Vet Involved In Newsroom Punch-Up Surprised By Attention

Yesterday, we got news of a newsroom dust-up at the Washington Post, where Henry Allen, veteran features editor, criticized a "charticle" for its lack of quality and for his trouble got called a "cocksucker" by his colleague, Manuel Roig-Franzia, who had worked on said "charticle." Allen clocked Roig-Franzia, because what sort of world do you live in where you say that to a 68-year-old ex-Marine and not expect to get decked?

Allen, for his part, was apparently a little surprised by the way the story took off, telling Politico's Michael Calderone, "Back when I got into journalism, the idea that a fistfight in a newsroom would turn into a news story was unthinkable."
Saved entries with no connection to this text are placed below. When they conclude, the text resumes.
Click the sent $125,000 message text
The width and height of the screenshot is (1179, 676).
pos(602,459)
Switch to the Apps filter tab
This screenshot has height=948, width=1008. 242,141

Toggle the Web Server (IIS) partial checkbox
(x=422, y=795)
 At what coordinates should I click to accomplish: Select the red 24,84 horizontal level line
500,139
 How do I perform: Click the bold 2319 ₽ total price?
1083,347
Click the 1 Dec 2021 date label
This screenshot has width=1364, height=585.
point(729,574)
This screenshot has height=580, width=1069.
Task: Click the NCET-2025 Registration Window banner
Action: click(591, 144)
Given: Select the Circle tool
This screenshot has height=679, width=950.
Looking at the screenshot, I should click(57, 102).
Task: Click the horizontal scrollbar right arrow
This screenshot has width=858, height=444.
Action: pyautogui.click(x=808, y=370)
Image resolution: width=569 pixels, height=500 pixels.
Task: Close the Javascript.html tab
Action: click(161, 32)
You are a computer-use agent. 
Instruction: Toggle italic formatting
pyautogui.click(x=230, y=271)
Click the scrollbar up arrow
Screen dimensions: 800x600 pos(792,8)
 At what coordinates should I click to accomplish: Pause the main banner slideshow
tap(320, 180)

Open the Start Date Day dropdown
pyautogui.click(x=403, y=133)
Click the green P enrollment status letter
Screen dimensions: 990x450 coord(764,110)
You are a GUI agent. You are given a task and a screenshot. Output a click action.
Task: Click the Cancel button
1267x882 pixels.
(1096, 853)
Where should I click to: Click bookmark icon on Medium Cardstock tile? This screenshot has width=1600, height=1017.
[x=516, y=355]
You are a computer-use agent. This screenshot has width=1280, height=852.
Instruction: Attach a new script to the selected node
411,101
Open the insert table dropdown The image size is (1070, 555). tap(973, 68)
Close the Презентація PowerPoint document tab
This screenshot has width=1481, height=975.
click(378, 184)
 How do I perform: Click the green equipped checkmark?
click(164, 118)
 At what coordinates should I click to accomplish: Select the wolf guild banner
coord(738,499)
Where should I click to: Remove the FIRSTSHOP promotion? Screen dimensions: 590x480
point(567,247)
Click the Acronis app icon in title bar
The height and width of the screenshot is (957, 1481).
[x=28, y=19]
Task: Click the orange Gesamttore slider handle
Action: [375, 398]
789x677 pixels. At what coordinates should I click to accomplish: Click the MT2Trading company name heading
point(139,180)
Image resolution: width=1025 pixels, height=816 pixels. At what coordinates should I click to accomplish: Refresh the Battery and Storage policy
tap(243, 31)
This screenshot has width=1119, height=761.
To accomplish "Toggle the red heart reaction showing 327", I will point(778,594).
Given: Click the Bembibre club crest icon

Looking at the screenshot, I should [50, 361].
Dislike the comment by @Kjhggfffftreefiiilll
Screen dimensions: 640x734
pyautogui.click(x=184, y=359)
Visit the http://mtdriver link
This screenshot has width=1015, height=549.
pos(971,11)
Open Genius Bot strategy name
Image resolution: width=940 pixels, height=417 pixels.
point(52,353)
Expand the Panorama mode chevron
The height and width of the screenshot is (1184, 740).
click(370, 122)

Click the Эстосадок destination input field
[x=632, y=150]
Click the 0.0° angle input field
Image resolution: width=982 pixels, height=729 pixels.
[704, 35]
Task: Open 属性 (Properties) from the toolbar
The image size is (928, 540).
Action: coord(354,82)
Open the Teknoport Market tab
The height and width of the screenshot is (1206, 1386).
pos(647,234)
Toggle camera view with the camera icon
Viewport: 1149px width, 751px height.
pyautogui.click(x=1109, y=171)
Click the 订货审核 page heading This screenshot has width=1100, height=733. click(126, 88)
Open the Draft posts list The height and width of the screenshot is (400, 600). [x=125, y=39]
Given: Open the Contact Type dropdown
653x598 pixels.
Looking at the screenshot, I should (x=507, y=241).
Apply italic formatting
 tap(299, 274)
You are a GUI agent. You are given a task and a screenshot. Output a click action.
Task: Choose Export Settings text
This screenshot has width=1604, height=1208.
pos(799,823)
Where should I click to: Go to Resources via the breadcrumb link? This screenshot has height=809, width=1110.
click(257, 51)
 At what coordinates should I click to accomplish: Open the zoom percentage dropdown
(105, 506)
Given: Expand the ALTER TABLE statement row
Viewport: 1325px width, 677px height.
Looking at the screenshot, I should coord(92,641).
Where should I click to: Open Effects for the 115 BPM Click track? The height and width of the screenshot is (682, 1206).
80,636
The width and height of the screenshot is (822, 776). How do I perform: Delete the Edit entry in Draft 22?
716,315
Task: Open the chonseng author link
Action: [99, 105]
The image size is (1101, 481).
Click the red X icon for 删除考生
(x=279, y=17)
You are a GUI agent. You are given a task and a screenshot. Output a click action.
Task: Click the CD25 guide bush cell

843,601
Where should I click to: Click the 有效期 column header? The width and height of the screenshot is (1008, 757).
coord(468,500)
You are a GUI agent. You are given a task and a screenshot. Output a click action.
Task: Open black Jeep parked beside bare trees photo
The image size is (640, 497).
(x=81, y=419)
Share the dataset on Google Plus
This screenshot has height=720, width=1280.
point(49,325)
Times have changed, though! The sort of passion and experience that Henry Allen brings to the newsroom is getting downsized and bought out and banished -- in favor of dudes who assign charticles! So one can't help but see this punch-up as a microcosm of the ongoing softening of journalism as a whole. Allen's punch should be seen as a larger, more symbolic gesture. Maybe it's a surprising news story, but it tugs at something that's deeply felt.

Which doesn't mean the takeaway should be: "More journalists should punch each other, daily." Rather, I'd endorse the lesson that Spencer Ackerman distills from this story.

Now, I don't mean to act like some tough guy, and I get that continued gawking at Allen, especially with the glee that I evince, is part of the problem that Allen diagnoses. No argument there. But we in journalism have lost a passion and a no-bitch-ass-ness attitude that Allen possesses, and I think is more blessing than curse to the trade. And this is a trade -- not a profession. It's a mission, not a career.

I'm not saying that we should go around acting like pugilists. That's just its own brand of preening, soft pretension, as the farcical life of Norman Mailer demonstrated. But I am saying that we need to return to the crusading, no-nonsense, fact-never-fiction, unafraid-to-give-offense first principles that ultimately protects democracy. Verbal pugilism, not literal pugilism. Get back to rapping; we're T-Paining too much.

All this made me think about last week, when Representative Alan Grayson caught all that flack for referring to some lobbyist as a "K Street whore." This sort of proves the extreme limitations of maintaining a certain amount of that substance called "electability": you tell the truth a little too hard, and suddenly you're facing into a gale force gust swept up by the windmilling effect of everyone clutching their pearls at once.

Well, I've been paying attention to the way the health care sector has been lobbying away the potential good of health care reform, and I'll tell it to you straight: Those people are, in fact, whores. And there's no force on earth that will compel me to apologize for saying so. But you'll note that no one in the world even bothered to examine if there was anything important at the root of Grayson's reaction/remark. That's too bad, because that's where the health care reform story is, that's where the environmental legislation story is, and that's where the Wall Street regulation/derivatives reform/consumer protection/are-we-going-to-let-the-world-get-refracked again story is and shall be.

But the journalists we got are mainly delicate simps who fetishize wealth and turn the news cycle into one long paean to their popped garters whenever anyone says something mean about power. Their light's gone out, their fight's gone out, and when you see a flash of it, it makes you wonder where it went.